Going forward, she said the International Academic Accelerator Program will continue to further develop its “early alert program” to identify and help struggling students. The program’s student services advisers are looking for things like attendance problems, students not turning in assignments or problems with interactions in class, she said.

Amy Neufeld

“We’re monitoring that on a very regular basis, weekly at minimum and in some cases more regularly,” Neufeld said. The idea is to “get out in front of it rather than waiting for it to snowball. Stopping it when it’s halfway down the hill is a lot harder.”

As far as new enrollees, the program fell short of its goal for this fall.

Neufeld said the program appeared on track to hit its goal of adding 200 more international students this semester but that just 175 new students enrolled, following the university’s official enrollment tally taken on the 20th day of classes.

Program leaders attribute that largely to problems processing visas, Neufeld said. Offices across the world that normally took one to three days started taking three to four weeks.

The International Academic Accelerator Program does accept new students each semester, however, and Neufeld said she hoped students who were stymied by visa waits will come to KU yet.

“We continue to work with them as prospective students with the hopes that they will enroll for the spring semester,” she said.

In total, there are currently 247 students in the program, Neufeld said. Half are in the full AAP curriculum, and half in the “pre-AAP” curriculum for students who need to improve English proficiency before beginning the AAP curriculum.

The International Academic Accelerator Program, a model new to KU and involving a private business partnership, has been a topic of discussion in University Governance bodies. On Thursday, the University Senate is scheduled to get an update on the program from Sara Rosen, senior vice provost for academic affairs, and other KU administrators.

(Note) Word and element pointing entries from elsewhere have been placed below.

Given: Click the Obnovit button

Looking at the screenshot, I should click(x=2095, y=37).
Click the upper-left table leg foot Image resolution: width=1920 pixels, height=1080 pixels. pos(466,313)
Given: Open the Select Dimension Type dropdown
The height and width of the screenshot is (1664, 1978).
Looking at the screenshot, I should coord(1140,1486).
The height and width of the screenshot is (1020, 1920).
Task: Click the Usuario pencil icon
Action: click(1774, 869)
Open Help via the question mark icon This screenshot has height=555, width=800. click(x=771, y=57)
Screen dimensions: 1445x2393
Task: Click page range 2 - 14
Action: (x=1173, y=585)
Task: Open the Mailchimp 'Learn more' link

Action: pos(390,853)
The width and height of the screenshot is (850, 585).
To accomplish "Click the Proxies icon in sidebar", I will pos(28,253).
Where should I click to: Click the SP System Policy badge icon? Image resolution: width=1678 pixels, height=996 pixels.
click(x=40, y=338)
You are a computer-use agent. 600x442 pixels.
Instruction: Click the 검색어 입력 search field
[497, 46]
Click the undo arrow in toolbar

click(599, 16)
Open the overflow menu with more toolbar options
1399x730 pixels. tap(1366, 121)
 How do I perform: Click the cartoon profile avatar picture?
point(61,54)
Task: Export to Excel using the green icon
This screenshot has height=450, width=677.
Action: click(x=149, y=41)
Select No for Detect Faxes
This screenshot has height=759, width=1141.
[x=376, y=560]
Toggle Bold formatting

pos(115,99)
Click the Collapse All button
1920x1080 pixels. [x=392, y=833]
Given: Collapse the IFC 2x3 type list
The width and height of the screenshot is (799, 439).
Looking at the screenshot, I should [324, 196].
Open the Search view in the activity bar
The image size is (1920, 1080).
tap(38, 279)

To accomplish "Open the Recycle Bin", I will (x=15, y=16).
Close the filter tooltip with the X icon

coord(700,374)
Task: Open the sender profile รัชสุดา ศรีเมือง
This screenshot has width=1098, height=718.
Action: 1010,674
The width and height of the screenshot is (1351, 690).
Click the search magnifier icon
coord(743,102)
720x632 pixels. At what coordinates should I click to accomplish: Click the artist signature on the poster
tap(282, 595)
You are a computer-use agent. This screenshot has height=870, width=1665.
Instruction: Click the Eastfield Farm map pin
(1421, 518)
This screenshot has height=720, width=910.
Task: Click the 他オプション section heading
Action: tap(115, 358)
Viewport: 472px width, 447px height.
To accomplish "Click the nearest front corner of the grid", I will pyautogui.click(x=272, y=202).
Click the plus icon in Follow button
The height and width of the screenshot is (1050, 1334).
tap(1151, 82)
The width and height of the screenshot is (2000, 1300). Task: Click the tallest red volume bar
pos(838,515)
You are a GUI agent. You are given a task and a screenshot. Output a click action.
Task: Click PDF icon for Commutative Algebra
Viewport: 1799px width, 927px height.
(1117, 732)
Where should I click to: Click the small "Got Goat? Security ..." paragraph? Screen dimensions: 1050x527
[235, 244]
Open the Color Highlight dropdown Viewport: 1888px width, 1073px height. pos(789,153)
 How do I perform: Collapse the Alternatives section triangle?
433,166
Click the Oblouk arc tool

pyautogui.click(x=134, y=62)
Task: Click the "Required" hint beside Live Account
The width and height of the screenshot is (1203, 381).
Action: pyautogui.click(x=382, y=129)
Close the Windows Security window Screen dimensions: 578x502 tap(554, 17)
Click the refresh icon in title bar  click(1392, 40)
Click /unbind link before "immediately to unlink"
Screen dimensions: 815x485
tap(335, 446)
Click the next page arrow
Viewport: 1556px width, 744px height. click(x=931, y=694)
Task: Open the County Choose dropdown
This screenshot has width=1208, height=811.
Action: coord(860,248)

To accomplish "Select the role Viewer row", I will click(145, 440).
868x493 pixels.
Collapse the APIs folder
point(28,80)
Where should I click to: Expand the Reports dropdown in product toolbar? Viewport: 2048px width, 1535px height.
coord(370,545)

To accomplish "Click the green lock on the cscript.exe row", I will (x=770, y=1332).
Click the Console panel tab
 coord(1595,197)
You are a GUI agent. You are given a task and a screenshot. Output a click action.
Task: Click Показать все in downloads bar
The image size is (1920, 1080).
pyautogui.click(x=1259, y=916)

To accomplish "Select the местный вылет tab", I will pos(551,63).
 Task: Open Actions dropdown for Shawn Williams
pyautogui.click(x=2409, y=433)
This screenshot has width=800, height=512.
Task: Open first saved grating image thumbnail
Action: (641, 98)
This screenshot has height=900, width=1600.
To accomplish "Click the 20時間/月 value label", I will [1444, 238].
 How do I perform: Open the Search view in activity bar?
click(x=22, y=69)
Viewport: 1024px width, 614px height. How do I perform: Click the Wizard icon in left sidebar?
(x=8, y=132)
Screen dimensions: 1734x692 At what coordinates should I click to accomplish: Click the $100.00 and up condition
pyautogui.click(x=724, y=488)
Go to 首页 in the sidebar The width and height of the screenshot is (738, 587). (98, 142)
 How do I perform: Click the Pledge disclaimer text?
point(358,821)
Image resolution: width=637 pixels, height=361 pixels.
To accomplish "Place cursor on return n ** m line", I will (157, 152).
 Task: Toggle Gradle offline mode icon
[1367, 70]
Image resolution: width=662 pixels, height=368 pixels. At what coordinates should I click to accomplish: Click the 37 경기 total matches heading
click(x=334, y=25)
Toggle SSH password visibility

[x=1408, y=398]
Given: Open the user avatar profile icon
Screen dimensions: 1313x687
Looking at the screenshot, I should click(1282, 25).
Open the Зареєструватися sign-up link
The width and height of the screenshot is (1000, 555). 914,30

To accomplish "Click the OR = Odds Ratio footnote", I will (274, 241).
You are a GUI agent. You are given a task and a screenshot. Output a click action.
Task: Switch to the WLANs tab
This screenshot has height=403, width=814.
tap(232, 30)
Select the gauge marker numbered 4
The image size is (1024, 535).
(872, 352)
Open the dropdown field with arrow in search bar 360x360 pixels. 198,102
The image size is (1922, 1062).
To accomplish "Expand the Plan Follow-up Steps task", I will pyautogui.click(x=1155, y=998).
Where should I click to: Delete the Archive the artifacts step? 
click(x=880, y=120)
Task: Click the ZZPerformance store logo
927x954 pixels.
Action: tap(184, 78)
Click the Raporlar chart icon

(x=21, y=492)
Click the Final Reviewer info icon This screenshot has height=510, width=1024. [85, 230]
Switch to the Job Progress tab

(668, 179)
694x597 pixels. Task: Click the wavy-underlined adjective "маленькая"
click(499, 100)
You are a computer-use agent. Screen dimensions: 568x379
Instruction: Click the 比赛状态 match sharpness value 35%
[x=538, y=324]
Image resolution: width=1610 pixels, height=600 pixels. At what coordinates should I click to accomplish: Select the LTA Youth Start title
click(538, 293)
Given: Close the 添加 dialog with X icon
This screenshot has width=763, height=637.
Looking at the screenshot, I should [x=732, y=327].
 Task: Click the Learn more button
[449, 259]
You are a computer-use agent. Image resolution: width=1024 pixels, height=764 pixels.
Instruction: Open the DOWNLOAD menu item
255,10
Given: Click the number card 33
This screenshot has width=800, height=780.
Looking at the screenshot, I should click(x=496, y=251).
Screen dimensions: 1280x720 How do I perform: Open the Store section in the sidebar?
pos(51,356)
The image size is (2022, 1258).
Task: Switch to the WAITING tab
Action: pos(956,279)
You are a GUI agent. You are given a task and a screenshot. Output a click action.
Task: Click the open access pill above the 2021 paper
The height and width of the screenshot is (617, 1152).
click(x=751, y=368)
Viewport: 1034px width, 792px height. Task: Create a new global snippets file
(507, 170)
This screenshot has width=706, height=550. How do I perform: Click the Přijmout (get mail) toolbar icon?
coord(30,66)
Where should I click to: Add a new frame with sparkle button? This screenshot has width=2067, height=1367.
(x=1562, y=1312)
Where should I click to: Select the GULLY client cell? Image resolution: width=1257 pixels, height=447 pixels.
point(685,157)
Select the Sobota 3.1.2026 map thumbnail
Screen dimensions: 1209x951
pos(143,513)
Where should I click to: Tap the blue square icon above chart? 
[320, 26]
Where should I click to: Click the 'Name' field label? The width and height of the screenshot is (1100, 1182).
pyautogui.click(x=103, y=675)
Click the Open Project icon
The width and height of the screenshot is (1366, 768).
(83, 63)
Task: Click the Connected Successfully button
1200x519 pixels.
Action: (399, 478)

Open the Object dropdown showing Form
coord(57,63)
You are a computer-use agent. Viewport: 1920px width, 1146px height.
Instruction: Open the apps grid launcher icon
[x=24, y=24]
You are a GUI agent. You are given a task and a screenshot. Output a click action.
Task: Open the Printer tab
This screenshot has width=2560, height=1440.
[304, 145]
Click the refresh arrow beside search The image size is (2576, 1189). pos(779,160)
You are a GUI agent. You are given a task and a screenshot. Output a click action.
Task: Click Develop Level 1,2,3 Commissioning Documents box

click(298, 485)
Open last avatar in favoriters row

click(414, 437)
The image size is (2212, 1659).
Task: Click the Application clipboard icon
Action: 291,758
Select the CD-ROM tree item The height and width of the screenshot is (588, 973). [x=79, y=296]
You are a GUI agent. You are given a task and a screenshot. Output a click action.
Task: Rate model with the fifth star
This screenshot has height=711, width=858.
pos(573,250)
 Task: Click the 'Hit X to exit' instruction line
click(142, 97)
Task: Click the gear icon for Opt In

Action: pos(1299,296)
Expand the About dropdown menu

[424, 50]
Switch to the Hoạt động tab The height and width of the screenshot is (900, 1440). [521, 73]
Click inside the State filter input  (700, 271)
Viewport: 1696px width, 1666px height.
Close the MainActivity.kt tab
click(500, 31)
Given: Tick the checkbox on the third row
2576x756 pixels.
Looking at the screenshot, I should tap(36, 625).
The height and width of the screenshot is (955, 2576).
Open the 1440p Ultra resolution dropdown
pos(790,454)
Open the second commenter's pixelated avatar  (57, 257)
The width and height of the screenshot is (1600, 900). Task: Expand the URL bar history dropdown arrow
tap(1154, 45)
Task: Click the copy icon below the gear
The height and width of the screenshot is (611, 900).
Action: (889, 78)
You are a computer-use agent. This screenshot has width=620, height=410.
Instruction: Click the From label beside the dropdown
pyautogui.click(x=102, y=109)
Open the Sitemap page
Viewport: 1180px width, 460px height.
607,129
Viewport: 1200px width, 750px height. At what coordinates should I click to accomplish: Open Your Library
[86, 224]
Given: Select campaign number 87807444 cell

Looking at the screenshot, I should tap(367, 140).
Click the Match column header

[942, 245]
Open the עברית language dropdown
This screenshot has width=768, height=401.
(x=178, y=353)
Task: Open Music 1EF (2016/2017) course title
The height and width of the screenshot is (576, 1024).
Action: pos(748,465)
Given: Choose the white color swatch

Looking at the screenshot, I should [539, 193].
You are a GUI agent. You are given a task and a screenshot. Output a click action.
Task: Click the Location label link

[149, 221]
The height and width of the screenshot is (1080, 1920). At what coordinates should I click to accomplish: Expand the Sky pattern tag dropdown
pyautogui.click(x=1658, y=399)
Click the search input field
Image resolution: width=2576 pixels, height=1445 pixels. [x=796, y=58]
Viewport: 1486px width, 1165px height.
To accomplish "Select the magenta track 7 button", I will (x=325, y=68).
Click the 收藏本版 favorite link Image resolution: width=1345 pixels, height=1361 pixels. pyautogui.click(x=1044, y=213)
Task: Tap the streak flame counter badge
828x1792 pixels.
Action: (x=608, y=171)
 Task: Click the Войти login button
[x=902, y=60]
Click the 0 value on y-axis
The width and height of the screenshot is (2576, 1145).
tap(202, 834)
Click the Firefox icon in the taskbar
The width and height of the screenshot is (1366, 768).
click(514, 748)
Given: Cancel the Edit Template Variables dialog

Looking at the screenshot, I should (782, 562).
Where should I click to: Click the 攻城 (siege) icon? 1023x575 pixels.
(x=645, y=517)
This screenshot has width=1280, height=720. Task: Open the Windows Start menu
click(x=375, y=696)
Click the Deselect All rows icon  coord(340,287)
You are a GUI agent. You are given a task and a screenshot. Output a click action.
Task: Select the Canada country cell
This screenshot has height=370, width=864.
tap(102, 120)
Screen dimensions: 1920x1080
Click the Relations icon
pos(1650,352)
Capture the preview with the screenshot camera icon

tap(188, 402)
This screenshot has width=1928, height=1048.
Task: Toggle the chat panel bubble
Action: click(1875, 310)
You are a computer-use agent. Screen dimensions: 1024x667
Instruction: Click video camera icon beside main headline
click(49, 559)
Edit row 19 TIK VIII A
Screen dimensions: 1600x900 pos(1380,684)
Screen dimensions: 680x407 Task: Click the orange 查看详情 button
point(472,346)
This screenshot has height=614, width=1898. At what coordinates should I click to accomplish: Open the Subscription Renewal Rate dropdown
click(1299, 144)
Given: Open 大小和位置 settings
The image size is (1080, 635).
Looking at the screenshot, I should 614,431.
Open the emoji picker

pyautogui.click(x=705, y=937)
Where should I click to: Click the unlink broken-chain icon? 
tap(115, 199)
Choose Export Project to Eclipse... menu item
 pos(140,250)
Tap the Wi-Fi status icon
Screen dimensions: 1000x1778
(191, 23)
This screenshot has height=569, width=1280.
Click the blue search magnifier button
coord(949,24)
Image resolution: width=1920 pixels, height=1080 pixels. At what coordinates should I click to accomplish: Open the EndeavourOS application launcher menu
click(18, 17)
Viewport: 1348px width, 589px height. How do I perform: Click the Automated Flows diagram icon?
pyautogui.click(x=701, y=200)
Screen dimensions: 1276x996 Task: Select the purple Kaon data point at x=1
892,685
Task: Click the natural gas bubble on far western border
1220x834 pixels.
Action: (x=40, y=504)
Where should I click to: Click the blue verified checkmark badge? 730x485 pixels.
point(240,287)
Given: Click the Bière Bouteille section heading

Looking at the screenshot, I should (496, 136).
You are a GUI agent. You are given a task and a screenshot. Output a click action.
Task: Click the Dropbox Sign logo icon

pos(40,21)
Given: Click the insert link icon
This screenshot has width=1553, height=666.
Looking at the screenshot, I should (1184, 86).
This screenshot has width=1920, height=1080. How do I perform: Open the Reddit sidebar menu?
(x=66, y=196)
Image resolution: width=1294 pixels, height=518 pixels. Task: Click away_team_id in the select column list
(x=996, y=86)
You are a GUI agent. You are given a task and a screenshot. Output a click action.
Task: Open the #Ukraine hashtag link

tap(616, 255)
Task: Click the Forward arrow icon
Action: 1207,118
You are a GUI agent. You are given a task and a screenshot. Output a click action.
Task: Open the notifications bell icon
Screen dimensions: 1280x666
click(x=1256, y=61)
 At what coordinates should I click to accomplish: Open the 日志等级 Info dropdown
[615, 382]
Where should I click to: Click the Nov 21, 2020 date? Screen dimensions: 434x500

KU’s International Academic Accelerator Program was formally announced in February 2014 with a goal of nearly doubling KU’s international enrollment in about four years, and the first participants started classes in fall 2014. KU is partnering with Shorelight Education, a private company, on the initiative.

Shorelight recruits students from around the world to the program. At KU, for a flat fee of about $45,000, the all-in-one-style program provides 12 months of room, board, tuition and activities for participating international students.

Coursework focuses on intensive English and cultural instruction. Students emerge with about 30 credit hours and, hopefully, go on to enroll at KU as sophomores and continue through graduation.